Hospital officials acknowledge that they don’t get any extra reimbursement for using da Vinci over traditional surgery.
“You pretty much cut into your margins,” Kansas Medical Center’s Idbeis said. “The hope is that you make up for the lower margins by higher referrals. It doesn’t always work that way.”
But Idbeis and other hospital officials said they are convinced that in some instances it has become a standard of care and an expectation of patients.
“I think we live in a competitive market, and it’s a small area, and surgeons understand if they aren’t offering that kind of service they aren’t going to get (as many) patients,” said Brian Swallow, director of surgical services for Via Christi Hospital on Harry. “We’ve all made the public aware that (robot surgery) is available, and so I believe they are looking for surgeons who are going to use it.”
Swallow and other hospital officials and officials do think the system has proven itself to improve outcomes and accelerate recovery.
Idbeis said a clear example of that is the heart surgeries he’s performed. With the da Vinci, he doesn’t have to “crack the chest” of a patient getting a heart bypass, for instance.
“Cracking the breast bone is what delays the recovery,” he said, adding that recovery for patients who have had their chest cracked can take four to six weeks versus patients whose heart surgery was performed with the da Vinci.
“I tell my patients they can go back to work anytime they want to within one to two weeks of surgery,” he said.
Idbeis added that not all patients are candidates for heart surgery using the da Vinci. For instance, if a patient needs both a bypass and a mitral valve repair, then traditional, or “open” surgery is required.
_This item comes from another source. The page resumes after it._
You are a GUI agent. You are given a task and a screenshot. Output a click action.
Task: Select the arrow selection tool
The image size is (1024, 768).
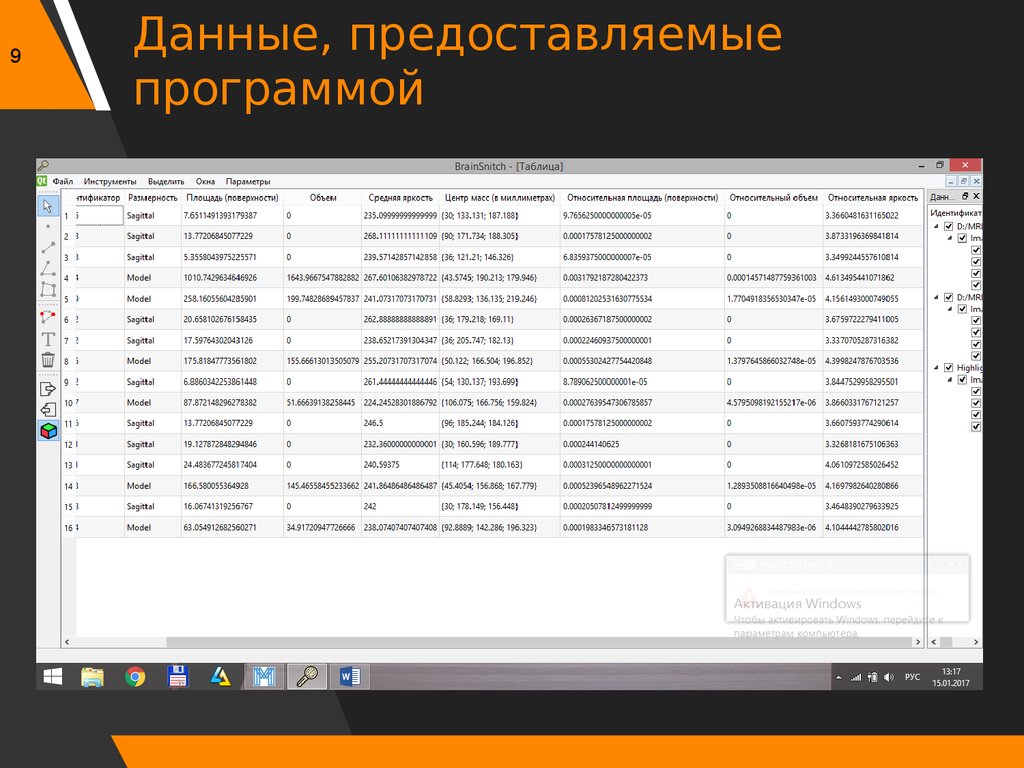(48, 205)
Just as the number of robots has increased, so, too, will the procedures.
Idbeis said pulmonary, or lung, surgery using the da Vinci may be the next service offered at Kansas Medical Center.
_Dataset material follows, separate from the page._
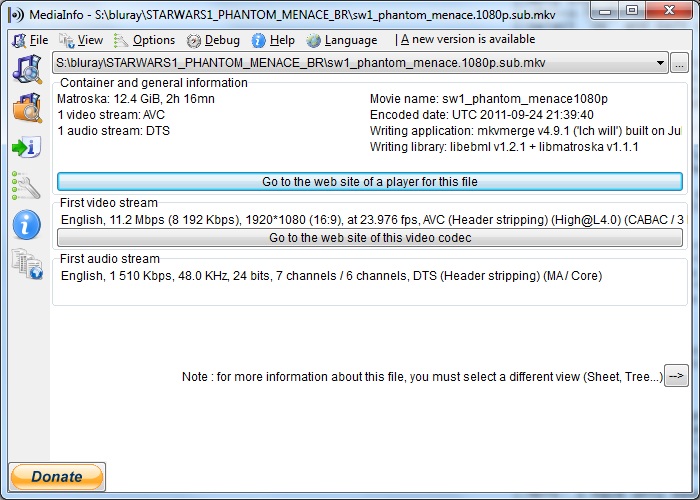Click the Open File sidebar icon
And Via Christi is expecting to add heart surgeries to its list of robot-assisted surgeries, Swallow said.
Wesley is hoping to do the same with hearts, Klungreseter said.
Nowadays, patients want to quickly get back to their lives after surgery. The da Vinci robot helps them fulfill that desire, officials said.
“It’s probably some continuous quest for newer and better technology that allows doctors to do a better job,” said Claudio Ferraro, president of Via Christi Hospital on Harry. “And I think it’s increasingly become a standard of care.”